Я понял Коротченко. Ему хотелось поговорить просто, непринужденно, разбить ту скованность в отношениях солдат и офицеров, которая присуща любой буржуазной армии.

— Не знаю, как вам докладывать? — смущенно начал знакомый мне высокий словак. — Могу только сказать, что много раз пришлось покрыться потом и набраться страха, пока тот эшелон полетел вверх колесами...

— Это ничего, — подбодрил я, — у нас партизаны говорят: «Беда намучит, беда научит».

— То есть справедливая пословица, — отозвался Шалгович. — Нам казалось, что на участке мало охраны. Не успели подойти, а оттуда огонь... Мы назад. И хоть можно было отбежать только с полкилометра, мы остановились много дальше... Тут посоветовались, погоревали и решили идти на другой участок. И тогда уже не пошли, а прямо сказать, поползли... Только наш минер Юрий Пухкий забрался на насыпь, а оттуда пулемет опять шлет приветы. Снова пришлось не в ту сторону двигаться. Надо идти в третий раз. Охотников стало меньше. Получилась дискуссия. С одной стороны — страшно. С другой — как доложим командиру? В общем, уже начало светать, а мы все речи держим. Тут издалека послышался взрыв. Наши вскочили... Пойдем, и все!.. Верно говорю? — спросил он товарищей. Словаки дружно поддержали Шалговича, а Юрий Пухкий добавил:

— Рассказывай! Я потом...

— Ну, значит, мы опять отправились к железнице. Тихо, никого нет. В общем, наш Юра сработал, как великий минер. Умненько заложил мины. Но тут опять разгорелась дискуссия. Теперь уже никто не хотел уходить. Всем понадобилось собственными глазами видеть, что будет с эшелоном... Полежали часок на опушке. Слышим: идет и тяжко дыхает. А мы, наверно, и [229] дыхать перестали, только смотрим. Потом так рвануло, что жуть. Вот и весь рассказ. Да, надо сказать: в том эшелоне ехало много германов. Такая была наша первая операция.

(Записи о поиске слов и элементов)
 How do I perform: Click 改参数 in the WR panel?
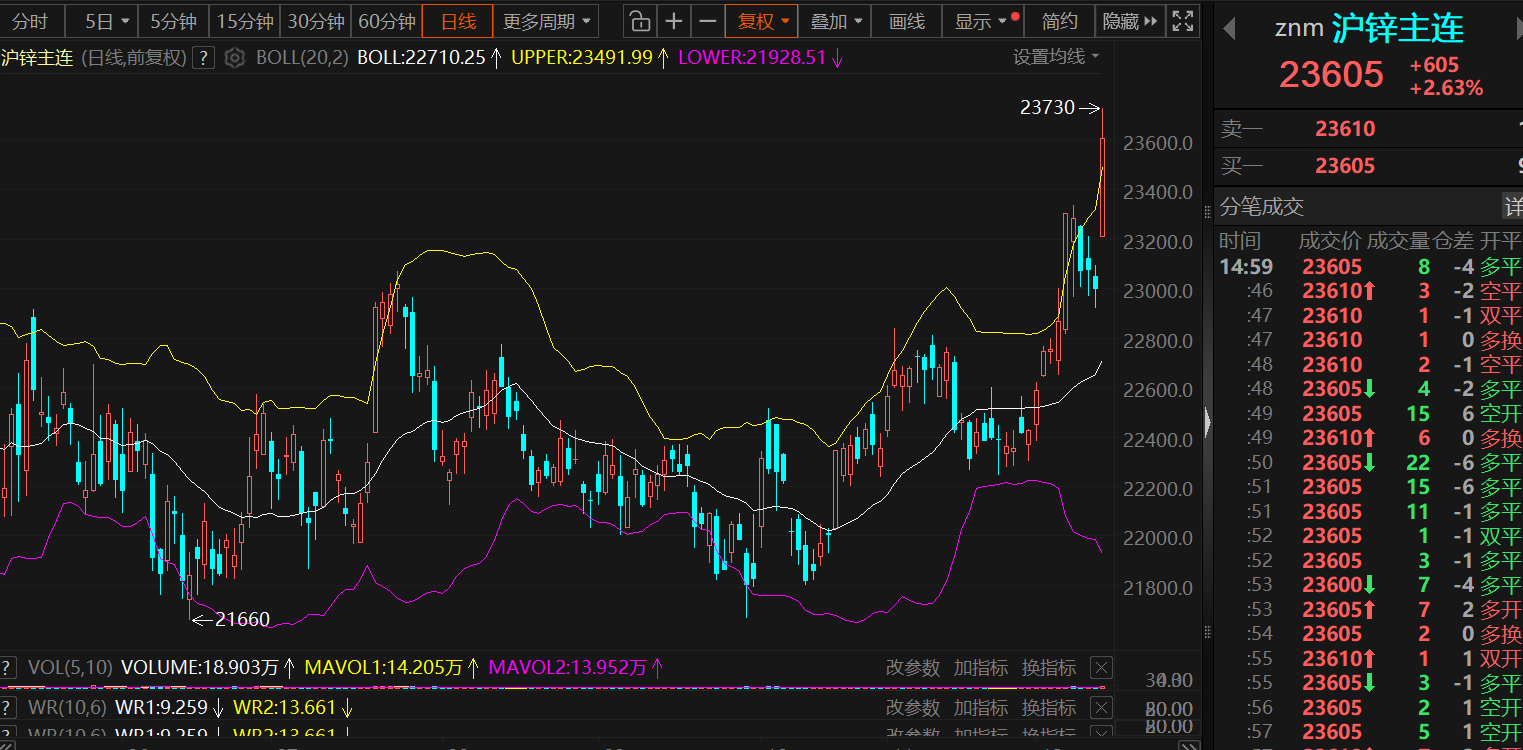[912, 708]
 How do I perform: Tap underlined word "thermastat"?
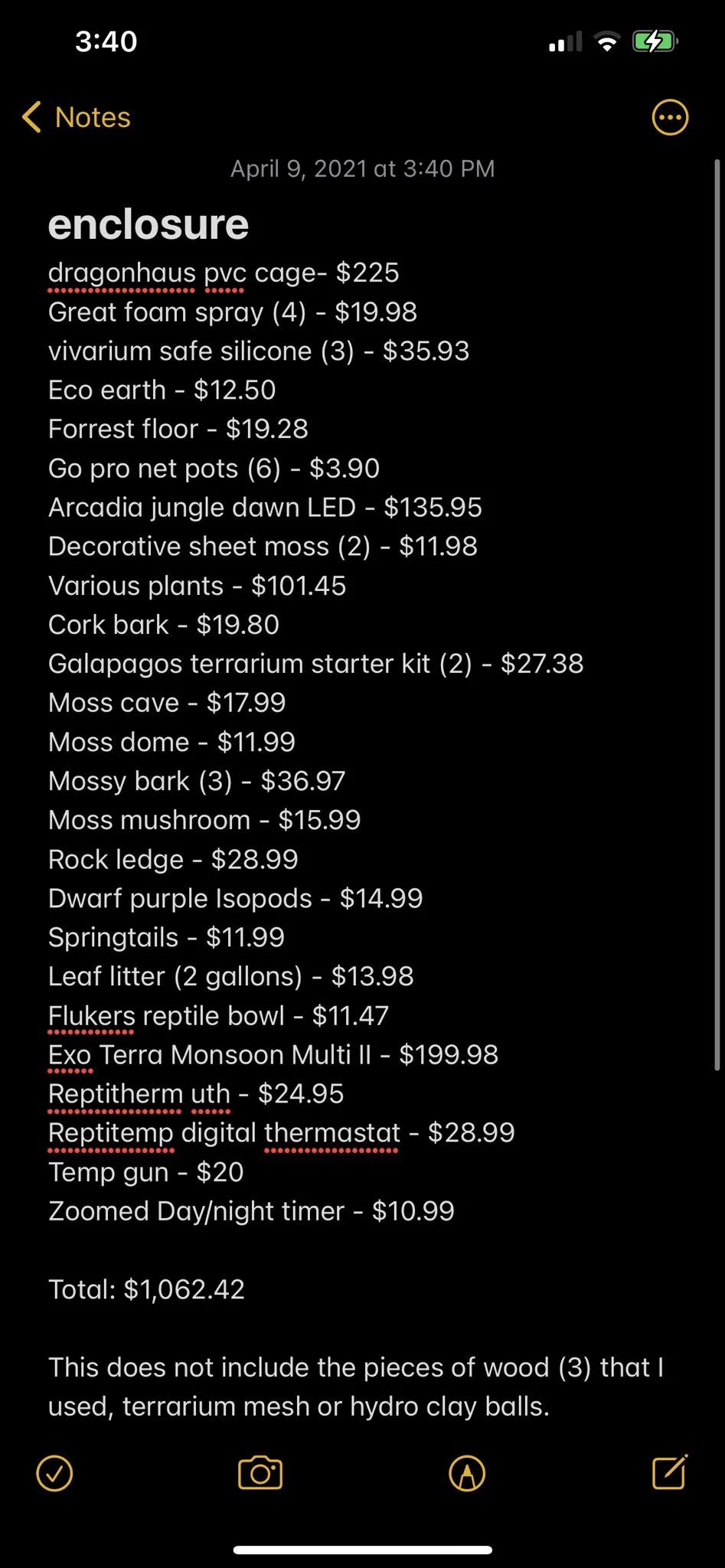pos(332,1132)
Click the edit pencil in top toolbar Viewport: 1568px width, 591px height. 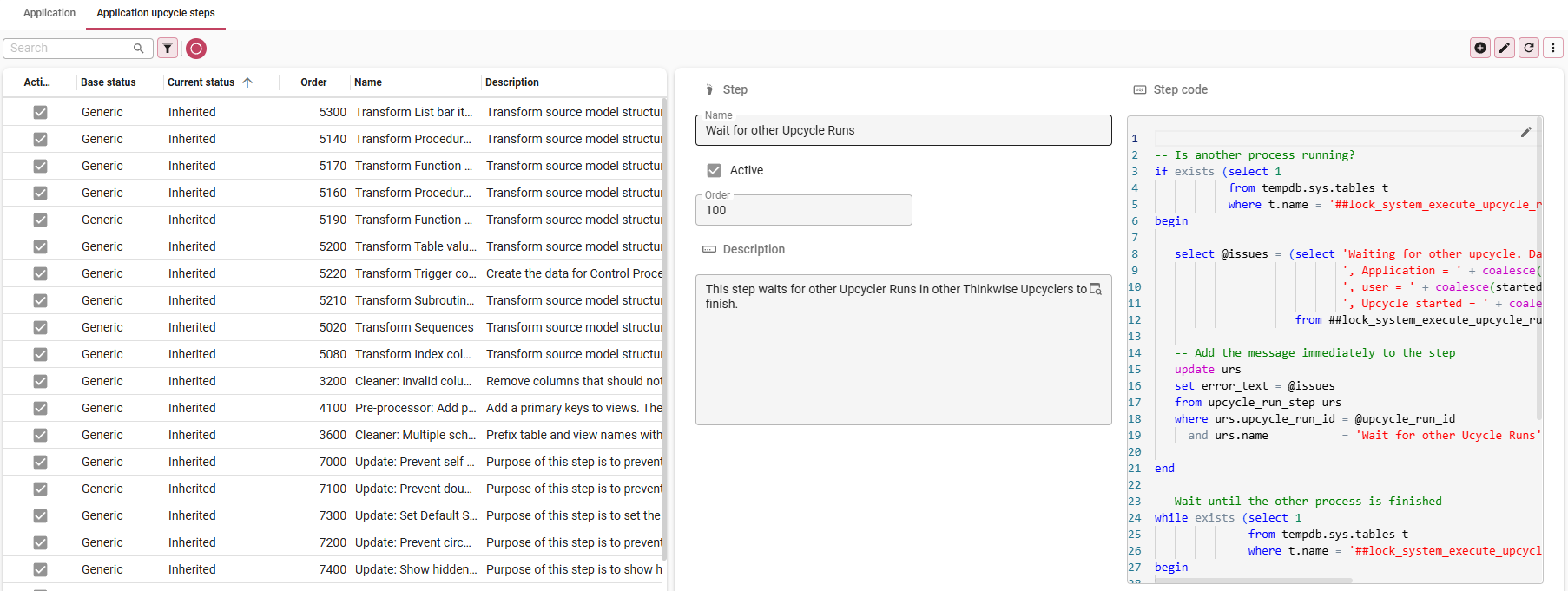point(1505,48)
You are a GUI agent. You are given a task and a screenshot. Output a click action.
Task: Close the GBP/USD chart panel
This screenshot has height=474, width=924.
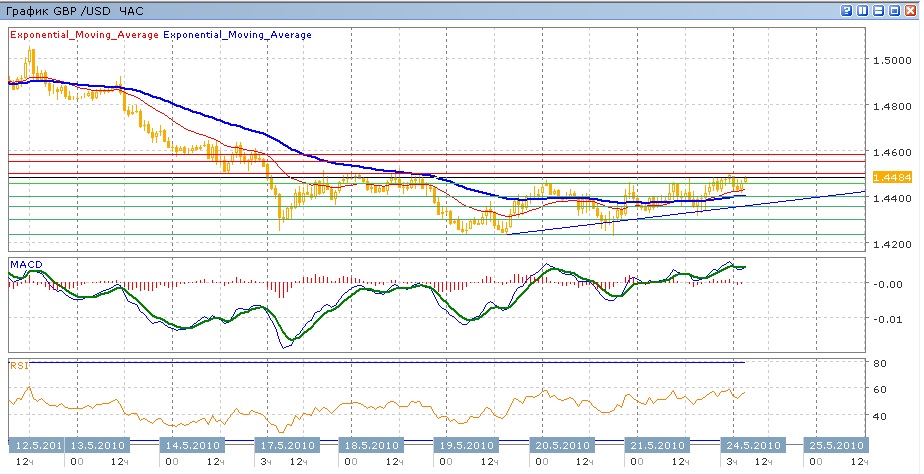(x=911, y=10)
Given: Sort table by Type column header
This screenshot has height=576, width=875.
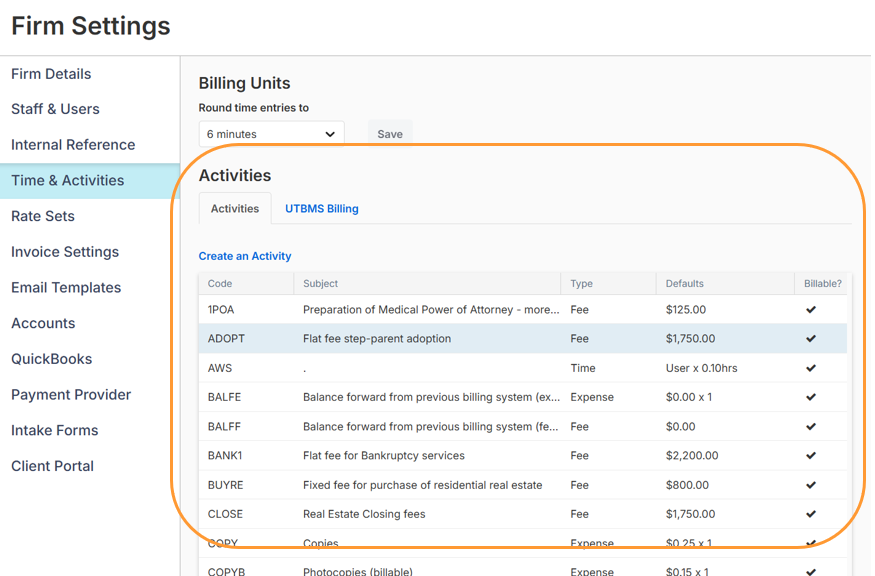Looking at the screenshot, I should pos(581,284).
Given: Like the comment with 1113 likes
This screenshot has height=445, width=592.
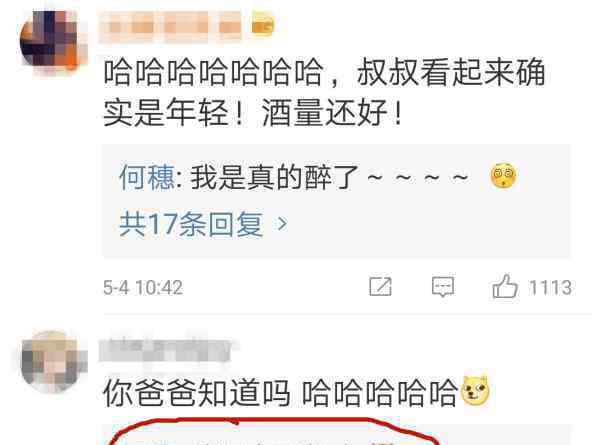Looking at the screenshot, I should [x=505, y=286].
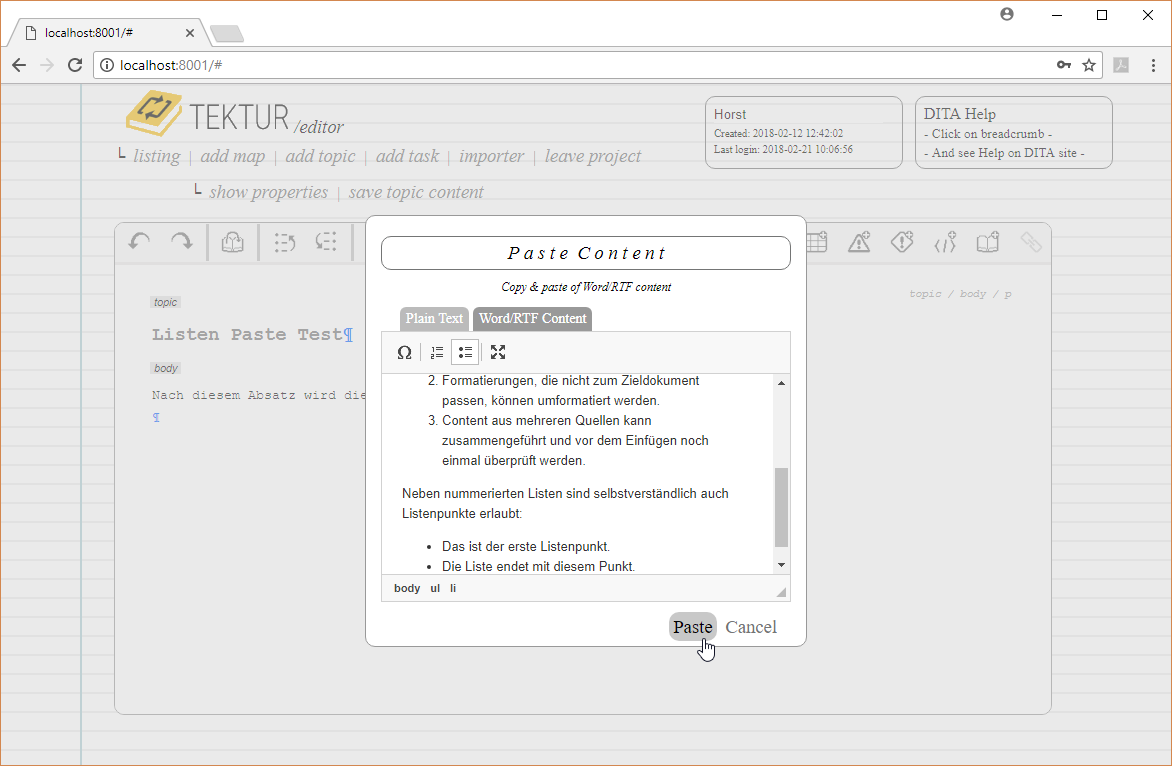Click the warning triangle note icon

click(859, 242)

ЦЕЛЬ ЗАДАНИЯ:
Подхватите повествование из отрывка о первой операции словаков по подрыву эшелона и продолжите его сразу после последнего предложения.

ОТВЕТ К ЗАДАЧЕ:
— Вы хотели что-то добавить, товарищ Пухкий? — обратился Коротченко к светловолосому коренастому минеру.

— Да. Хотел сказать, что наш Шалгович хоть и человек важный, но не всегда отважный... Нельзя нам было разбегаться после взрыва. Я до того добегался, что наскочил прямо на полицаев, чуть совсем не пропал, — раздраженно закончил минер.

— Вы не правы, товарищ Пухкий, — вмешался я в разговор. — Партизаны в случае необходимости прибегают и к такому маневру при отходе, чтобы не подставить под удар всю группу.

Но Пухкий стоял на своем:

— А почему у Корбели такого не было?

Я перевел взгляд на бывшего танкиста. Пухкий проследил за моим взглядом и обратился к Корбеле:

— Подтверди, Мартин, при всех командирах.

— Верно. У нас не было такой ситуации, — скромно заметил Корбеля. — Просто повезло...

— Сколько всего пущено под откос эшелонов? — спросил я Налепку.

— Три. Подорвано три паровоза и двадцать четыре вагона.

— Для начала хорошо! — похвалил Демьян Сергеевич.

В это время подошел комиссар отряда Леонид Федоров. Он сердечно поздоровался с нами и скромно сказал:

— Мне очень приятна похвала товарища Коротченко. Народ в отряде действительно отважный. Только вот... — комиссар смущенно подыскивал нужное слово, — безрассудного риска не одобряю. А такие факты, к сожалению, есть...

— То была большая цель и притом малый риск. Стоило рисковать, — спокойно заметил Налепка, сразу понявший, на что намекает Федоров. — Разрешите отпустить бойцов на ужин, товарищ генерал?

Мы остаемся вчетвером у тлеющего костра.

— Я говорил о ненужном риске, — продолжает Федоров. — Хочу закончить эту мысль. Факт, с которым я [230] столкнулся, не дает мне покоя... Судите сами: товарищ Налепка ездил на встречу к бандиту «Тарасу Бульбе». Можно считать чудом, что он ушел оттуда живым...

О главаре одной из украинских националистических банд Боровце, по кличке «Тарас Бульба», мы знали давно.

До войны он был германским шпионом. С приходом оккупантов стал начальником полиции Клесувского района. В этой должности завоевал большое доверие хозяев. В благодарность за кровавую службу они отдали Боровцу на откуп еще и Олевский район.

Почувствовав силу, предатель назначил парад полицейских гарнизонов, специально стянутых в Олевск. На этом сборище он объявил себя «гетманом всея Украины и батькой Тарасом Бульбой».

Фашистское командование переполошилось, узнав о властолюбивых замыслах своего выкормыша, и решило разделаться с новоявленным «гетманом». Олевск окружили войска, но Боровец сумел вывести в лес небольшую группу полицейских.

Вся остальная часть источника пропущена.